Realmente no. No entendía nada, pero confiaba en él. Creía en nuestra amistad, en su apoyo, en que jamás me haría daño.
—Sí, yo creo que sí paso el examen.
Sonreí y él también. Su puta sonrisa. Debí haber notado lo enfermo que estaba, lo degenerado que era. Pero no. Él era mi amigo y yo confiaba ciegamente en él.
—Pues yo espero que sí, conmigo lo has hecho bien.
—¿En serio?
—Si, claro.
Los días pasaban y yo confiaba por nuestras conversaciones diarias. Me sentía segura con él, aunque cierta inseguridad me impedía pedirle más aclaraciones acerca de aquella materia.
—Ya te ofrezco mi amistad —una sonrisa torcida se posó en su rostro—. Pero… podría ayudarte con alguna otra tarea.
Su mano en mi pierna. Subiendo. Su respiración en mi mejilla. Su voz en mi oído.
—Hay placeres más grandes que una amistad.
Corrí. Mis piernas temblaban mientras huía. Todo seguía igual, menos yo. Cada brazo que me rozaba era una amenaza potencial. Sentía mis pies quemándose hasta que pude perderme entre la multitud del metro, en busca de un escape.

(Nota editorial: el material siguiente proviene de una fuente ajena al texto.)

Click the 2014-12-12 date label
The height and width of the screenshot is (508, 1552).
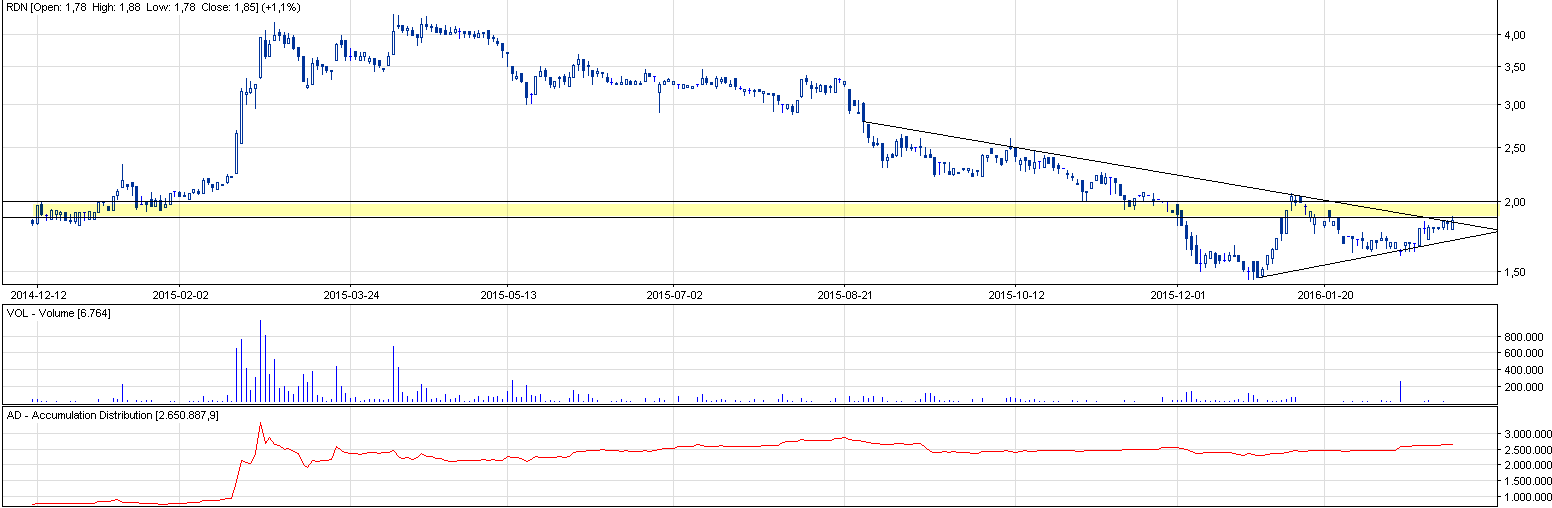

Llegué a casa y envié un mensaje a mi madre: “Ya llegué y llegué bien”. ¿Bien? ¿Qué carajos era “bien”? ¿Querer llorar? Ahí fue cuando todo comenzó. Primero se me presentó en sueños, robándome la tranquilidad; luego se hizo presente en mis relaciones con las personas. Entonces le impedía a mi pareja me tocará y le pedía con lágrimas en los ojos que me soltara.
Aquel ciclo terminó el 27 de noviembre.
Ese mensaje jamás le llegó a mi madre.
Desperté en su casa. Su lenguaje en mi piel. No podía moverme. Estaba desnuda. Lloré. No quería estar ahí. No sabía qué hacer. Y entonces me penetró.
Su mano azotó mi mejilla, mientras yo seguía llorando. Sus embestidas realmente eran dolorosas. Cuando alcanzó el clímax, mis lágrimas aumentaron ¿Qué pasaría si me embarazaba? ¿Cómo se lo explicaría a mi pareja? ¿A mis padres?
Salió de mí y se levantó. Me sentía desesperada; no podía soportar más esa situación, pero no sabía qué hacer. No estaba mi mochila; no tenía nada cerca en lo que pudiera apoyarme; ni siquiera mi ropa —lo que me obligaba a permanecer en su cama—. Quería huir.
Pero él regresó. Cinco cortaduras en mi abdomen, cuatro en cada uno de mis brazos, e incontables heridas en mis piernas. Y lo único que quería era escapar.
Sentí cómo mis sentidos se apagaban y todo se volvía oscuro.
Cinco días después me encontraron.
Un terreno baldío, un cuerpo roto y mi nombre en las noticias. Nadie fue culpable de lo que me ocurrió.
Dijeron que me había ido con mi “novio”. Dijeron que estaba enojada con mi madre. Dijeron… tantas cosas.